ChatGPT is an amazing technology and a terrible consumer product. After a long wait, OpenAI’s innovative chatbot, ChatGPT, will likely announce it’s full, and you can’t use it. Even at its finest, it’s sluggish and has a blocky white-and-gray UI—no mobile app.
Quora CEO Adam D’Angelo sees that as an opportunity. Since last summer, Quora has been working on Poe, an app that D’Angelo thinks will make bots simpler to use by putting them all together. “We want to build a lot on top of this technology,” he continues. The first step is to make it simple to use.
D’Angelo believes interactive bots are only starting to bloom. There are just Bard, Bing, and ChatGPT today, but soon there will be hundreds, thousands, or perhaps millions of bots for diverse reasons. Unfortunately, the labor required to provide a high-quality chat experience is too much for most non-tech companies. Google and Microsoft have the resources, but I doubt they’ll soon be in Poe. Yet, a bot startup industry awaits.
D’Angelo likens Poe to a web browser: instead of requiring every service to have and maintain its full-stack app on every platform, he believes developers can build bots and trust that customers can discover them through Poe. “We think that by lowering the barrier to delivering a pleasant user experience, we can enable this explosion of applications,” D’Angelo explains.
D’Angelo has been thinking about AI for years, and as a board member of OpenAI, he anticipated the chatbot boom coming sooner than others. Quora considered employing generative AI techniques to answer questions on Quora. (Even he and OpenAI were amazed at how enormous it became.)
AI Quora replies seemed wrong after testing. D’Angelo explains, “It can frequently create really nice responses, but it typically can’t generate as good as the top individual on Quora authoring an answer.” The team then asked: when would these decent replies be most useful? When fast. “It’s when you need a solution almost instantly, or when you want to go back and forth with the person—the AI, in this case—writing the answer.” So instead of forcing AI discussions inside Quora, the firm launched it separately.
If you visit poe.com or download the iOS app (Android is coming shortly), you’re sent to a messaging app. On the right: an empty chat window with a few options at the top—”Try asking me about Writing Help/Cooking/Fun Stuff”—and a text field at the bottom. Left: six Poe-interactable bots.
Poe provides ChatGPT, GPT-4, Claude Plus, Claude Instant, Sage, and Dragonfly. The six bots may be chatted with like friends. It’s not free—you get one free message to GPT-4 and three to Claude daily, but you can subscribe to Poe’s $19.99 monthly Pro service to boost the cap. Poe’s long-term strategy involves bot subscriptions, similar to Apple’s App Store income split.
The six bots differ little in my testing. Claude Plus is excellent for difficult jobs, while Poe’s manual suggests Claude Instant for creative writing. Sage and ChatGPT excel in non-English languages, whereas Dragonfly “tends to deliver shorter replies.” At present, all are general-purpose chatbots, so you choose. D’Angelo thinks GPT-4 is the finest at everything.
He expects numerous bots for various reasons, each trained to do a certain task or analyze a specific type of information. So Poe will become an AI toolkit in the future. “We want to propose the correct button for the right task,” he explains. What bots help me program? How should I write?
Poe’s responses to ChatGPT are the same as OpenAI’s. Poe doesn’t contain site links or citations in its answers, but you may click on words to get more information. (Clicking on the Cincinnati Reds in a 1972 World Series response prompts “tell me more about Cincinnati Reds”). D’Angelo expects bots will swiftly become more based in reality, especially Poe, using Quora data, but that’s a ways off.

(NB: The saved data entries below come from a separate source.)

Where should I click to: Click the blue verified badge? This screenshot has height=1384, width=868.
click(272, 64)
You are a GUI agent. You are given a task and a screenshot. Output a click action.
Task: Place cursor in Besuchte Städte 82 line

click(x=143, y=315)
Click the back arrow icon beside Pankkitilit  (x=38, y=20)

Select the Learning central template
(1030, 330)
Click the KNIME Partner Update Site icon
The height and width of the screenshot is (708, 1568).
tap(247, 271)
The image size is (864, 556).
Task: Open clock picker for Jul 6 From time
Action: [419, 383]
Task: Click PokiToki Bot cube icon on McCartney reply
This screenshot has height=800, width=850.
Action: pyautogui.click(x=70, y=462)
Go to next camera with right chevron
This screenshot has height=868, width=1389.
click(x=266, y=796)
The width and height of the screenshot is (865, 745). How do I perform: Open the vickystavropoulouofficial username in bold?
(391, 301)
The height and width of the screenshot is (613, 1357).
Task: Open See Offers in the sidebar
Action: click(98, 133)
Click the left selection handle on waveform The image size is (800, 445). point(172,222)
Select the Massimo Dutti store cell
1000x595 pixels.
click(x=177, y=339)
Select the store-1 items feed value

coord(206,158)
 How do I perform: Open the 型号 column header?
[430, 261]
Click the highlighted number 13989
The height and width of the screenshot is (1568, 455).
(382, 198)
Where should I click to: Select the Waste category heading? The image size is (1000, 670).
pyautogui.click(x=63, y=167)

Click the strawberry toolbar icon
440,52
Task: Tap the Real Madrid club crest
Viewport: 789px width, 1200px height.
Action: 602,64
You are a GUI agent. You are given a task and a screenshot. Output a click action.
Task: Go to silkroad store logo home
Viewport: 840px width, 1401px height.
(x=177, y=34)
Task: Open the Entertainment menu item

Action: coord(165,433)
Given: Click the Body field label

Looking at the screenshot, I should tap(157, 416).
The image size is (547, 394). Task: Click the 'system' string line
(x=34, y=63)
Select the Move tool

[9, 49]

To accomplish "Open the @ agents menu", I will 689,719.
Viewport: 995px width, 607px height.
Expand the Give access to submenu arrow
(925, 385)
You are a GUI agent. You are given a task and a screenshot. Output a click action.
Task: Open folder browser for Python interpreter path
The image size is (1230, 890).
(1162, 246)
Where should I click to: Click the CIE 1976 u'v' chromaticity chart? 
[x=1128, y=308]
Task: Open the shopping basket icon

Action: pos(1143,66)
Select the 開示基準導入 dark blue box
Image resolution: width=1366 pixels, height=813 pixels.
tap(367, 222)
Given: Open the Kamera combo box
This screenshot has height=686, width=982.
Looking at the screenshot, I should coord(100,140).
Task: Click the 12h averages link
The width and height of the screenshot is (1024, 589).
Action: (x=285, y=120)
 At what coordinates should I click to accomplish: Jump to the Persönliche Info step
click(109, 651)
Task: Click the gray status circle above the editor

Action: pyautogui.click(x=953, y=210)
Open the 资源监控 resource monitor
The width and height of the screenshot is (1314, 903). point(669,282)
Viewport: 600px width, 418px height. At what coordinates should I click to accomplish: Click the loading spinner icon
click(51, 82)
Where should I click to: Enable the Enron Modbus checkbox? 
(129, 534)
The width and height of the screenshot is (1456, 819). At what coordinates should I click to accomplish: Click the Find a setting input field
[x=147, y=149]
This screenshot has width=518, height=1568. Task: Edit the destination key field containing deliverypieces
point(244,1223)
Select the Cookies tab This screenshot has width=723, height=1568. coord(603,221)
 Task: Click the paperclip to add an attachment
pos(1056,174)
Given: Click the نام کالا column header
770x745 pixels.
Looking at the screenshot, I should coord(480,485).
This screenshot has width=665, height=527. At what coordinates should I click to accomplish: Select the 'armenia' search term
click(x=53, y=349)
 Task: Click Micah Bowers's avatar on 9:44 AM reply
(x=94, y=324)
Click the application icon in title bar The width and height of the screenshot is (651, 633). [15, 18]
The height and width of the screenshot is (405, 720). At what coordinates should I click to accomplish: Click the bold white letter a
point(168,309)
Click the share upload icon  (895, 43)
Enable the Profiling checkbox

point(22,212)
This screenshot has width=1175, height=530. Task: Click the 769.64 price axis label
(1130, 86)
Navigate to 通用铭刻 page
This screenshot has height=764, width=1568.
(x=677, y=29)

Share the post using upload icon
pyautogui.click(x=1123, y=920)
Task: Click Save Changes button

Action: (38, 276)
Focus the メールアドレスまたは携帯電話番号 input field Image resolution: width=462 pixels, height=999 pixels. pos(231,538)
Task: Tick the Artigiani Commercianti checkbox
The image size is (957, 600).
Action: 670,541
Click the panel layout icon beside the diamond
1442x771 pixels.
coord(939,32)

Poe is my favorite chatbot software for daily AI interaction and content creation. First, it’s fast. Mobile apps are easier to input into than ChatGPT’s clunky website: the app’s dark mode’s white-on-black look and cross-device conversation sync appeal. My only complaint is that the app continuously suggests things to type and people to follow, sometimes blocking my talks. Nevertheless, it’s the most natural AI messaging app I’ve discovered.
Poe’s mobile app’s Feed function lets you share a prompt and not answer. My feed is primarily bots’ ridiculous poetry and pseudo-deep world concepts, but public dialogues are entertaining. By the way, Poe starts feeding into Quora: if these bot discussions can create relevant and fresh knowledge and users elect to share it, that output might be lucrative.
D’Angelo doesn’t know what will work. He feels confident people are mistaken. As technology is new, no one knows anything. Since everything changes so rapidly, nobody knows anything.” He claims his staff can only plan a week at a time—zoom out much more, and everything changes by the end of the meeting. D’Angelo believes the good outweighs the negative, even though safety and data use are major concerns.
Poe and others may not win the AI land grab. Everyone loves vertical integration. D’Angelo feels he can win. “If you’re Microsoft and developing Bing, you’ll just make that effort and make your product on all platforms,” he adds. But most others? I think letting them write on our work will add value.” Developing AI is challenging.